Le Tribunal administratif de Montreuil a rejeté la requête de M. C..., ressortissant algérien, qui contestait un arrêté préfectoral du 18 janvier 2025 l'obligeant à quitter sans délai le territoire français avec une interdiction de retour de deux ans. La requête ne comportait que des moyens de légalité externe manifestement infondés (incompétence de la signataire, insuffisance de motivation) ou des moyens non assortis de précisions suffisantes (défaut d'examen, erreur manifeste d'appréciation).
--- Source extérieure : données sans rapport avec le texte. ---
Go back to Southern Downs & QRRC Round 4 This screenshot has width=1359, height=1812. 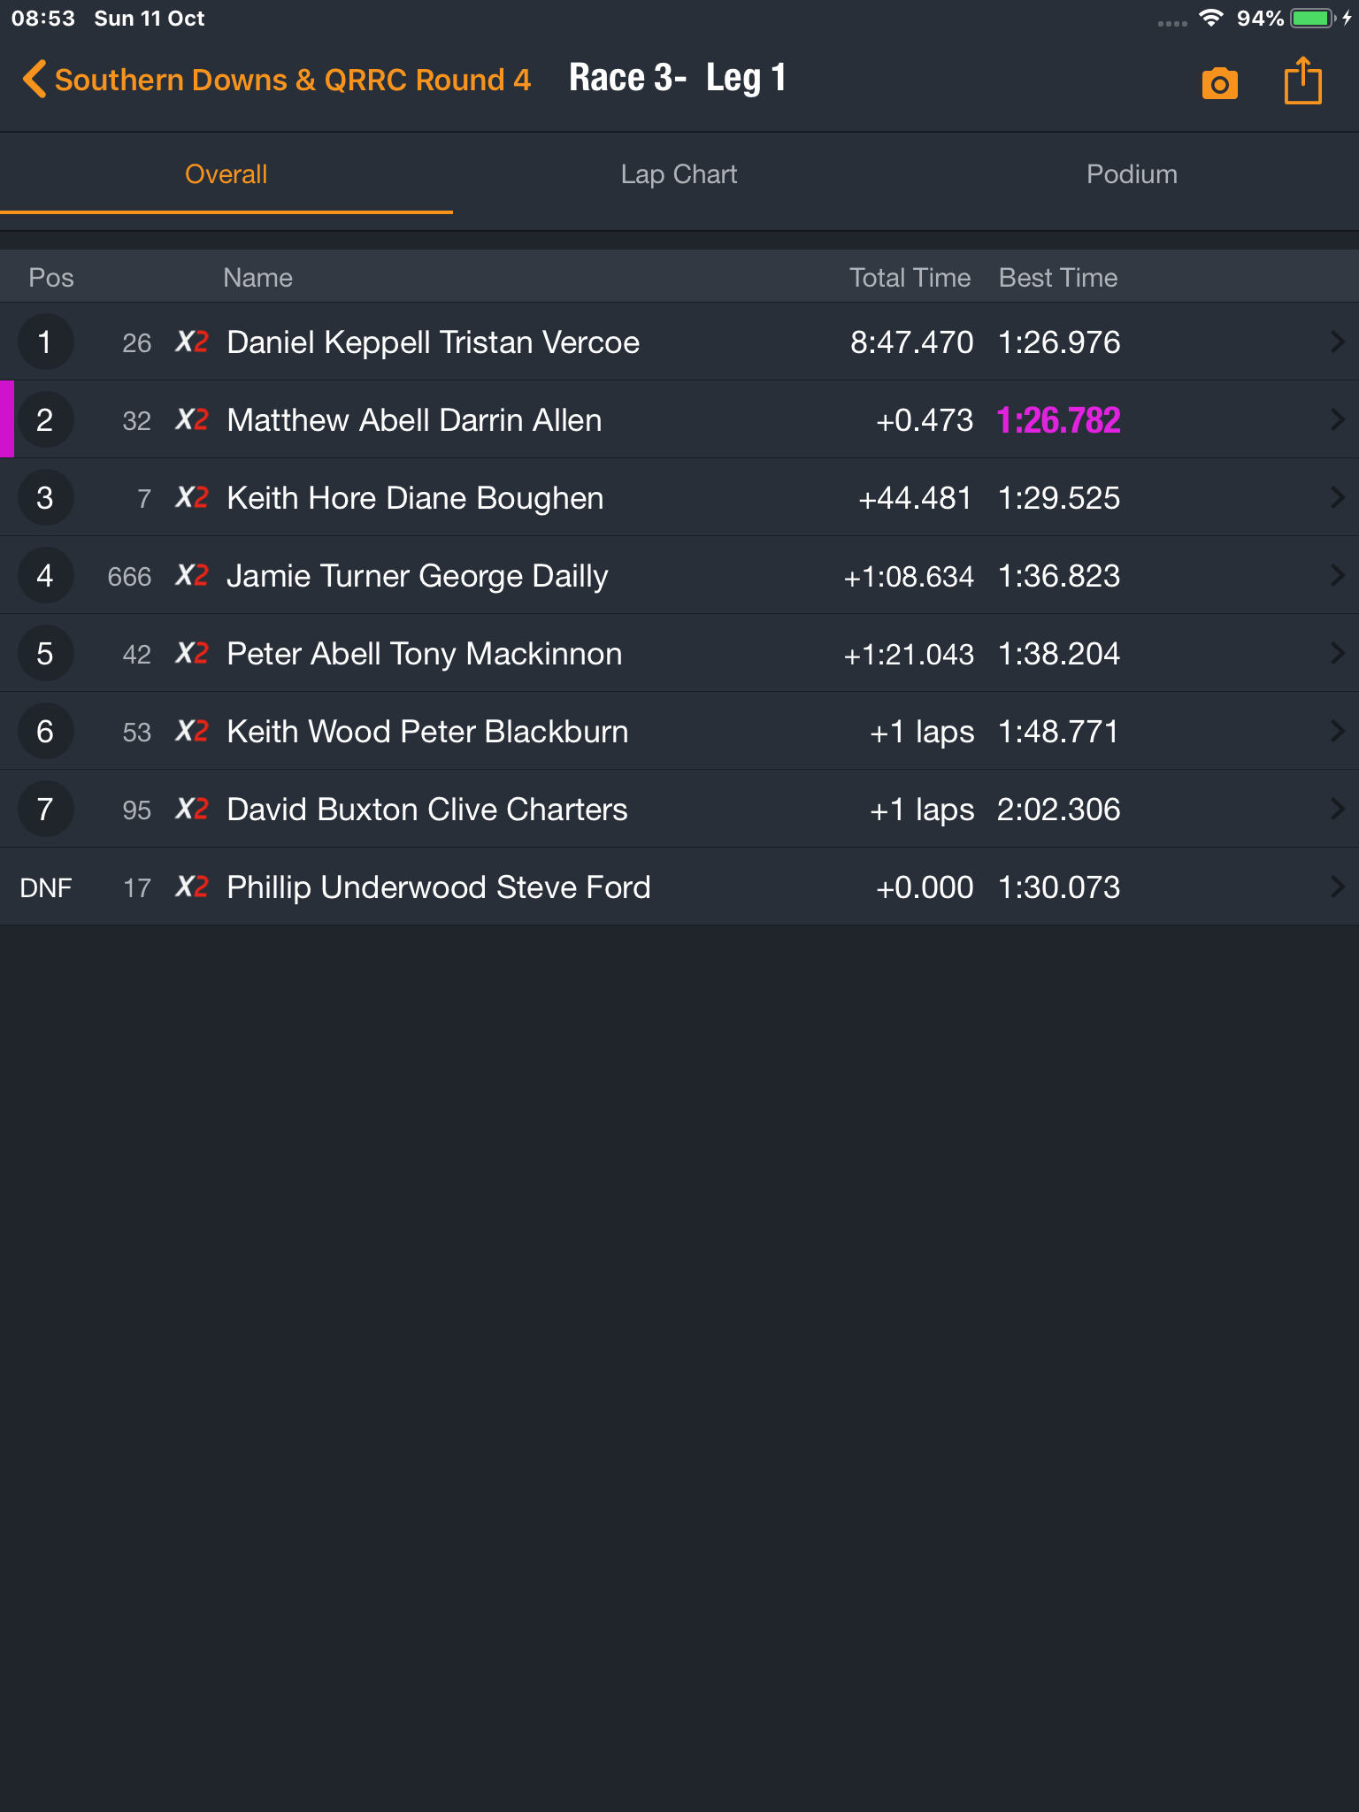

Le tribunal a appliqué l'article R. 222-1 du code de justice administrative pour rejeter la requête par ordonnance.
Texte intégral
Vu la procédure suivante :
Par une ordonnance du 28 janvier 2025, le président du tribunal administratif de Cergy-Pontoise a transmis le dossier de la requête de M. A... C... au tribunal administratif de Montreuil.
Par cette requête enregistrée le 20 janvier 2025, M. A... C..., demande au Tribunal d’annuler l’arrêté du 18 janvier 2025 par lequel le préfet des Hauts-de-Seine l’a obligé à quitter sans délai le territoire français en fixant le pays de destination et lui a interdit de retourner sur le territoire français pendant deux ans.
Vu :
- la décision du 1er juillet 2025 constatant la caducité de la demande d’aide juridictionnelle présentée par M. C... ;
- les autres pièces du dossier.
Vu :
- la convention de sauvegarde des droits de l’homme et des libertés fondamentales, signée à Rome le 4 novembre 1950 ;
- le code de l’entrée et du séjour des étrangers et du droit d’asile ;
- le code de justice administrative.
Considérant ce qui suit :
M. C..., ressortissant algérien, demande l’annulation de l’arrêté du 18 janvier 2025 par lequel le préfet des Hauts-de-Seine l’a obligé à quitter sans délai le territoire français en fixant le pays de destination et lui a interdit de retourner sur le territoire français pendant deux ans.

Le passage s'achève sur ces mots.